Without adding anything, give again the lines from the one holding "Click order ID link EC211008-000360256" through the final line of the records, exactly, with both ends included and pictures dropped.

——————

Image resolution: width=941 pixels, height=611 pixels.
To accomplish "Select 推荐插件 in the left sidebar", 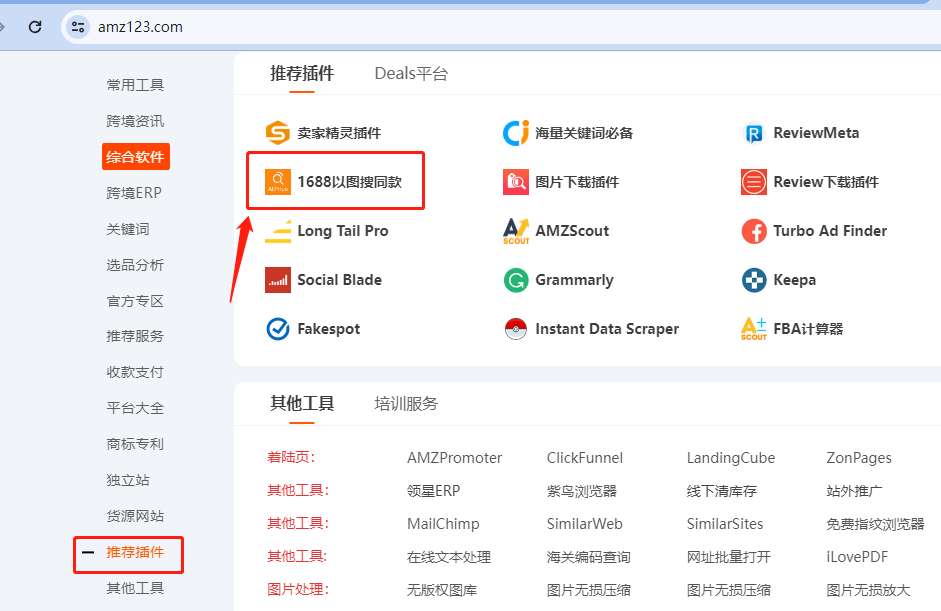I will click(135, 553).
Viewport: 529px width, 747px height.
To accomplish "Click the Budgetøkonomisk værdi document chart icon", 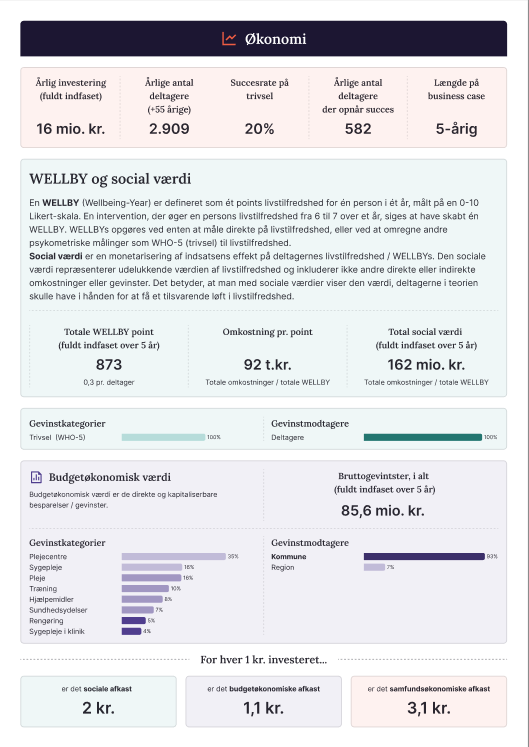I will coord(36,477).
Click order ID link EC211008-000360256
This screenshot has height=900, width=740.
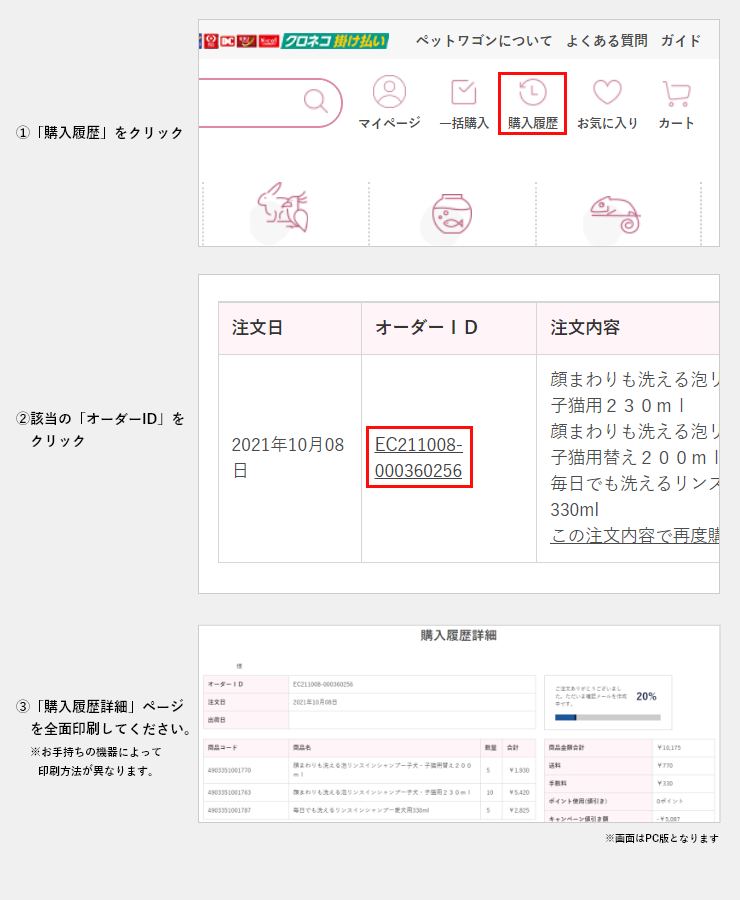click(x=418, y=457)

——————

● **YOUR RESPONSE**
Click order ID link EC211008-000360256
This screenshot has height=900, width=740.
click(x=418, y=457)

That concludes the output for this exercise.